╭─ Text extract

How I Made Home Brewed Cider Part 1

Happy Apple Day! Since today is the day that we, in the UK, celebrate the versatile fruit we all love eat, drink and grow, I thought I would share my home-brewing cider process so far.  I’m lucky to have an apple tree on my allotment. It’s an Egremont Russet and produces at least 2 – 3 crates of apples, despite only being a dwarf tree. Every year around mid-September I gather the fruits, some I would freeze and the rest I would store. Without doubt, at least 60% of the fruit would spoil before I had the chance to use it (this was before I knew they were an eating and cooking apple). It made me feel sick knowing how much fresh produce was going to waste, so this year I decided to use the majority of my apples to make my own cider for the first time.

Photo 16-09-2017, 14 19 04

 

EQUIPMENT USED

40 gallon fermenting bucket (with lid)
3x 5l glass Demi Johns
Airlocks with bungs
Siphon
Hydrometer
Sterilising tablets
Wine yeast
Yeast nutrient
Plastic spoon

Most of the above I bought from Wilkos. You can pick up Demi Johns quite cheaply from carboot sales and charity/vintage shops.

It was a spot of good timing that my tree was ripening in time for the St Ann’s Allotment open day where family activities, public tours and apple pressing would take place on the day. I pre-booked my time slot to use the communal press and harvested 25kg of apples from my tree. When I got home, I soaked them in the bathtub to give them a wash and get rid of any lurking insects. The following morning I set aside 5kg to eat as they are and use in other food – crumbles, pies etc.

I did a little research on how to actually make cider. Essentially you need to press the apples to extra the juice, add a brewing yeast (not the baking sort), allow it to ferment and siphon it into a Demi John for a while before bottling. I found an overwhelming amount home-brew terminology, extra ingredients, nutrients and stuff you can add to the brew. I just wanted to make a simple cider, with no additives or sugar unless necessary, to keep the taste as true to my humble apple as possible. That said, there are a few important principles to take into account.

  • Sterilise everything.
    If you’re not sure that you did, do it again! Otherwise you could contaminate your batch.
  • Don’t fill Demi John too far up the neck.
    Otherwise if could overflow during the fermenting process.

╰─
╭─ Material provided

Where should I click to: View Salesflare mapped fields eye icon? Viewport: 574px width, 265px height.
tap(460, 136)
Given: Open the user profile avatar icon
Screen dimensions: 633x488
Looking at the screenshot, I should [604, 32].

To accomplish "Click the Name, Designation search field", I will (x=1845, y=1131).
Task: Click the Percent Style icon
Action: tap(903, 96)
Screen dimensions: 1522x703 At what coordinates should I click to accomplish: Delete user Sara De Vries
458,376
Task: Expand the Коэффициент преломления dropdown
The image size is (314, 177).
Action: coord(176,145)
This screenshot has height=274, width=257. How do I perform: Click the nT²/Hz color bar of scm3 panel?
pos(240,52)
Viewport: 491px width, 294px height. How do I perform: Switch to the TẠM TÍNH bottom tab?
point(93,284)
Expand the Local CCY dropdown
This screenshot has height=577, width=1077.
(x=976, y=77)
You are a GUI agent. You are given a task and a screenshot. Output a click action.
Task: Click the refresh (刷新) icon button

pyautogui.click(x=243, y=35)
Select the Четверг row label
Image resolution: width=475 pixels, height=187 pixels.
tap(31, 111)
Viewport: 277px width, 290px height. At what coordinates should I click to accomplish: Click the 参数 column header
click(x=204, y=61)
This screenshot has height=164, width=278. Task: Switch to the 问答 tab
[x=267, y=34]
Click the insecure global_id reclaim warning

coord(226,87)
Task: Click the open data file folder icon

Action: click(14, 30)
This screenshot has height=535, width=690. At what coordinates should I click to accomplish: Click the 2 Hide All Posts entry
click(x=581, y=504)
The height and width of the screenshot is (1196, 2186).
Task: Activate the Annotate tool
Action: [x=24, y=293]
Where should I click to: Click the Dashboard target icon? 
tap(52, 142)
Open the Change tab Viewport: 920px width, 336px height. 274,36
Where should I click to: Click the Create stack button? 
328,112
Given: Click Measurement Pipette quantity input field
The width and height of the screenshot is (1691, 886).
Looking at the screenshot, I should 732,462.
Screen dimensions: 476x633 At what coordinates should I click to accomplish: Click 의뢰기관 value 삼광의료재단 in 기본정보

╰─

Required task 1: Print the listing word for word, starting at its first line and ending with the line that contains "pos(240,52)".
Required task 2: Carry on the home-brewed cider text, starting right after its last sentence.

Result 1:
Where should I click to: View Salesflare mapped fields eye icon? Viewport: 574px width, 265px height.
tap(460, 136)
Given: Open the user profile avatar icon
Screen dimensions: 633x488
Looking at the screenshot, I should [604, 32].

To accomplish "Click the Name, Designation search field", I will (x=1845, y=1131).
Task: Click the Percent Style icon
Action: tap(903, 96)
Screen dimensions: 1522x703 At what coordinates should I click to accomplish: Delete user Sara De Vries
458,376
Task: Expand the Коэффициент преломления dropdown
The image size is (314, 177).
Action: coord(176,145)
This screenshot has height=274, width=257. How do I perform: Click the nT²/Hz color bar of scm3 panel?
pos(240,52)

Result 2:
  • Buy a hydrometer.
    It can indicate the alcohol percentage of your cider and show you when it has finished brewing and is safe to bottle.
  • Get a mix of apples (if you can).
    In theory, a mix of apple varieties in your brew will make a better tasting cider.

So with my research done and my apples harvested and washed, I took them to the open day and chucked them into the industrial apple chopper to make a thick apple-y pulp. Then the pulp went into the apple press! On went the lid and I turned and turned the handle to compress the pulp and release all of the sweet apple nectar! I had to repeat this a couple of times to press the 20kg of apples I brought, plus a few more that the allotment site had. This made approx. 12 litres of juice that I collected in a sanitised fermenting bucket.

At this point, you should take a hydrometer reading to test and make a note of the gravity of your juice. It was my mistake not to buy a hydrometer or test the gravity before adding the yeast which means I won’t know the exact alcohol percentage of the brew. You must take a hydrometer reading now before going any further in the process.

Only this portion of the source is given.